Set problem: Rewrite the material below from the line with "Task: Click the shield Toughness icon" up to and including the line with "Action: [431, 247]", swapping "shield" for "armor" and changing nothing else. Leave the pictures out of your answer.

Given records:

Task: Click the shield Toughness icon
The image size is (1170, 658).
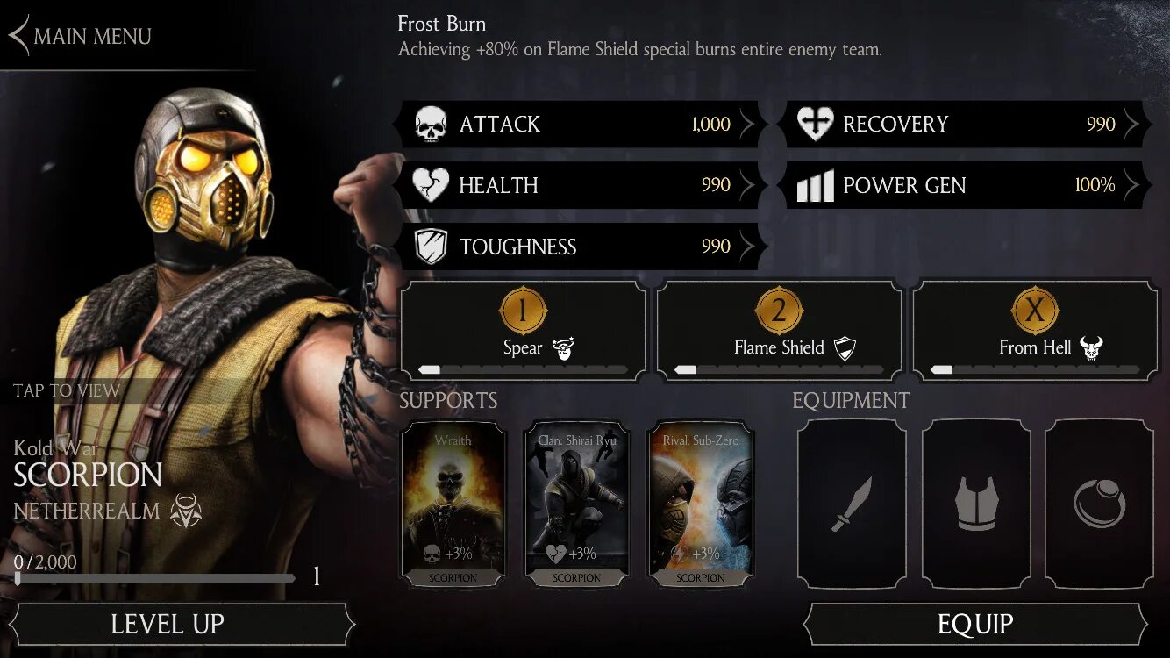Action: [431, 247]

* * *

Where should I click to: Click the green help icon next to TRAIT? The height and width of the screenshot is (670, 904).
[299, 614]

...

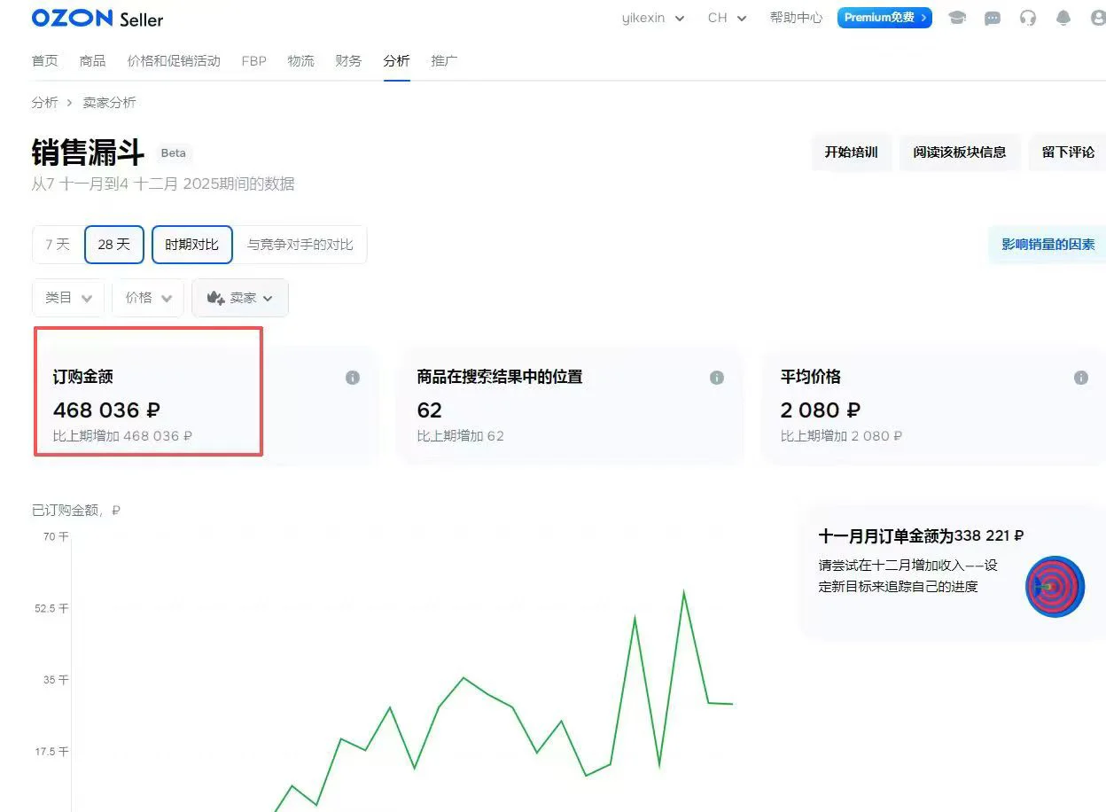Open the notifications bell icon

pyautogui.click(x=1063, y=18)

Answer for this exercise:
Task: Click the armor Toughness icon
The image size is (1170, 658).
Action: [431, 247]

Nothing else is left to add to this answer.